In conclusion, we have demonstrated here that fasudil inhibits SOD1^G93A-induced motor neuron cell death by inactivating ROCK, suggesting that ROCK plays a critical role in motor neuron degeneration. The present findings indicate that fasudil warrants serious consideration as a candidate for a potential therapeutic agent for ALS.

Glossary

ALS

amyotrophic lateral sclerosis

Fasudil

fasudil hydrochloride

NSC34

mice motor neuron

PI

propidium iodide

PTEN

phosphatase and tensin homologue deleted on chromosome 10

ROCK

rho kinase

SMA

spinal muscular atrophy

SOD1

superoxide dismutase 1

WT

wild-type

Conflict of interest

This work was supported in a research grant by Asahi Kasei Pharma.

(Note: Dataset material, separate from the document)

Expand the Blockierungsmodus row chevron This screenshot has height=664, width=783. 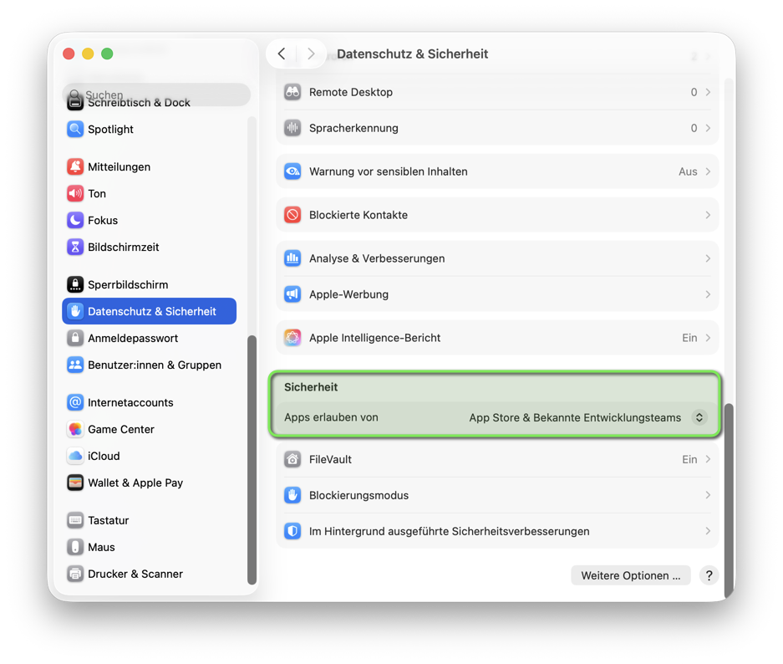[708, 496]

KT, KK and MS are employees of Asahi Kasei Pharma.

Supporting information

Additional Supporting Information may be found in the online version of this article at the publisher's web-site:

Figure S1 M3 protected motor neuron cells expressing SOD1^G93A after serum deprivation. (A) Representative fluorescence microscopic images of Hoechst 33342 (blue) and PI (red) staining after 27 h serum deprivation in NSC34 cells transfected with enhanced GFP-tagged (green) SOD1^G93A. Scale bar represents 50 μm. (B) Quantitative analysis of Hoechst- and PI-positive NSC34 cells expressing SOD1^G93A after 27 h serum deprivation. Each column represents the mean ± SEM (n = 6). ^$$P < 0.01 versus SOD1^G93A (Student's t-test), **P < 0.01 versus vehicle (Dunnett's test).

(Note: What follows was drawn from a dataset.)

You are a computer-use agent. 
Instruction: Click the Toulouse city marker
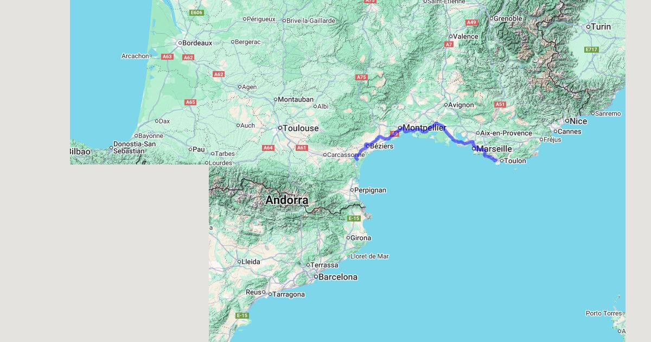coord(280,128)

Figure S2 M3 treatment did not affect the expression of SOD1^G93A. (A, B) NSC34 cells were lysed after transfection with Myc-tagged mock, SOD1^WT or SOD1^G93A for 48 h, then treated with PBS or M3 (30 nM) for 27 h. (A) Expression of myc was examined by immunoblotting. (B) The protein levels of myc were quantified relative to the β-actin level. Each column represents the mean ± SEM (n = 4).

Figure S3 Y-27632, a ROCK inhibitor, prevented motor neuron cell death induced by SOD1^G93A. (A) Representative fluorescence microscopic images of Hoechst 33342 (blue) and PI (red) staining after 27 h serum deprivation in NSC34 cells transfected with enhanced GFP-tagged (green) SOD1^G93A. Scale bar represents 50 μm. (B) Quantitative analysis of Hoechst- and PI-positive NSC34 cells expressing SOD1^G93A after 27 h serum deprivation. Each column represents the mean ± SEM (n = 6). ^$$P < 0.01 versus SOD1^G93A (Student's t-test), **P < 0.01 versus vehicle (Dunnett's test).

Figure S4 Increased motor neuron cell death was detected at 75 h, but not at 48 h, after transfection with SOD1^G93A. Quantitative analysis of Hoechst- and PI-positive NSC34 cells expressing mock, SOD1^WT or SOD1^G93A at 48 or 75 h after transfection. Each column represents the mean ± SEM (n = 6), **P < 0.01 versus SOD1^WT 75 h (Student's t-test).

Figure S5 The disease onset was defined as the day when a mouse first dropped off the rotarod within (A and B) 180 s and (C and D) 300 s. (A and C) The motor performance in the rotarod test and (B and D) the number of days before the beginning of an observable motor deficit in vehicle-, fasudil 30 or 100 mg·kg⁻¹-treated SOD1^G93A transgenic mice. Each column represents the mean ± SEM (vehicle, n = 15; fasudil 30 mg·kg⁻¹, n = 13; fasudil 100 mg·kg⁻¹, n = 12). **P < 0.01 versus vehicle (Student's t-test).

Figure S6 Body weight data for WT, vehicle- or fasudil (30 or 100 mg·kg⁻¹)-treated SOD1^G93A mice.

Figure S7 Fasudil did not affect the expression of mutant SOD1 in SOD1^G93A mice. (A) Expression of SOD1 was examined by immunoblotting. (B) The protein level of SOD1 was quantified relative to the β-actin level. Each column represents the mean ± SEM (n = 4).